Nos últimos anos, foi o Facebook que atraiu a maior parte das críticas sobre propagação de notícias falsas e manipulação eleitoral. Mas é o WhatsApp, adquirido em 2016 pelo Facebook por US$ 22 bilhões, que se tornou a plataforma preferida, não só na Índia e no Brasil como também em partes da Europa, como Espanha e Reino Unido.
“Nos últimos doze meses, mais ou menos, observamos uma migração dos feeds de notícias no Facebook para canais mais
privados, como o WhatsApp e o Messenger, especialmente em lugares como o Brasil “, diz Claire. Seu sistema de criptografia leva a concluir que as conversas pelo WhatsApp são inacessíveis mesmo para a própria empresa
que o opera, dizem executivos. Mas isso o tornou mais vulnerável ao uso indevido, principalmente em eleições, dizem os críticos, que acusam aplicativo de ter se tornado uma plataforma de disseminação de desinformação política.
Na Índia, o BJP é o mais ativo entre os principais partidos no uso do WhatsApp para ganhar votos. “Tenho tentado chegar a todas as famílias por meio do WhatsApp”, diz Punit Agarwal, coordenador de redes sociais do BJP em Déli.
Agarwal diz que o partido tem 74 mil voluntários encarregados de difundir sua mensagem pelo WhatsApp. “Havia um público limitado da última vez”, diz. “Desta vez, temos um público enorme.”

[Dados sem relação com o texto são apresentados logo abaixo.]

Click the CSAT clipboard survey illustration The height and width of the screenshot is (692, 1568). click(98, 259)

O WhatsApp se tornou a plataforma preferida dos políticos não só devido ao seu enorme alcance, que extrapola a base de eleitores fiéis de um partido, mas também devido à falta de vigilância. Mensagens encaminhadas por meio do sistema não têm informações sobre seu local de origem, mas se beneficiam da confiança instilada pelo fato de virem de um contato.
Agarwal nega que o BJP esteja disseminando conteúdo polarizador, mas dados do WhatsApp reunidos por analistas, além de provas factuais, mostram que os indianos estão sendo inundados por memes de propaganda, boa parte antimuçulmana e crítica ao Partido do Congresso, de oposição.

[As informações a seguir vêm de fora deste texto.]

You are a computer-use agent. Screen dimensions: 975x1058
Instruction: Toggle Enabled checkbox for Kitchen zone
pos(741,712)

Kiran Garimella, pesquisador do Instituto de Tecnologia de Massachusetts (MIT), que está estudando a desinformação na Índia, analisou mais de 5 milhões de mensagens de WhatsApp postadas em 5.000 grupos públicos nos últimos cinco meses, envolvendo aproximadamente 1 milhão de pessoas.

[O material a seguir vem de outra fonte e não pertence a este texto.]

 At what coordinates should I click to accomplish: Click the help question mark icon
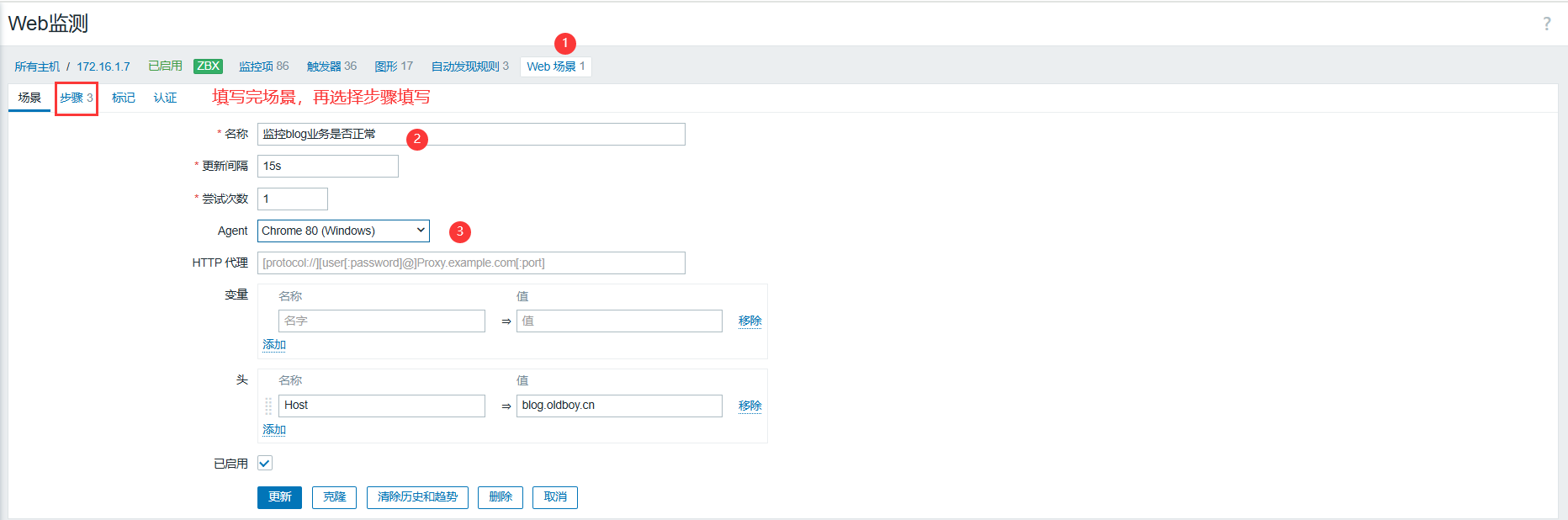[1546, 24]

“Observamos que ela é focada especificamente em desinformação sutil, baseada em imagens”, diz Garimella. As principais imagens compartilhadas acusavam o líder do Partido do Congresso, Rahul Gandhi, de ser “um falso hindu” e inventavam uma ligação dele com Vijay Mallya – empresário bilionário que fugiu da Índia.
Por pressão do governo indiano, o WhatsApp contratou executivos e adotou medidas para dificultar o compartilhamento, limitando o número de destinatários de uma mensagem encaminhada e reduzindo o tamanho dos grupos.
Essas medidas tiveram impacto limitado, segundo acadêmicos. “Vemos muitos casos em que a mesma mensagem foi enviada por vários grupos, mais de 20 grupos dentro de um intervalo de 10 segundos; isso significa que há uma pessoa ou um software enviando as mensagens”, diz Garimella.
O WhatsApp disse que gastou US$ 10 milhões na Índia para veicular uma campanha na mídia tradicional (TV, rádio e jornais) de esclarecimento público sobre os perigos da desinformação. “É ótimo que o WhatsApp… [esteja] fazendo campanhas e [adotando] outros mecanismos, mas receio que isso não alcance as pessoas que efetivamente o usam”, diz Aviv Ovadya, fundador do Thougtful Technology Project, na Califórnia.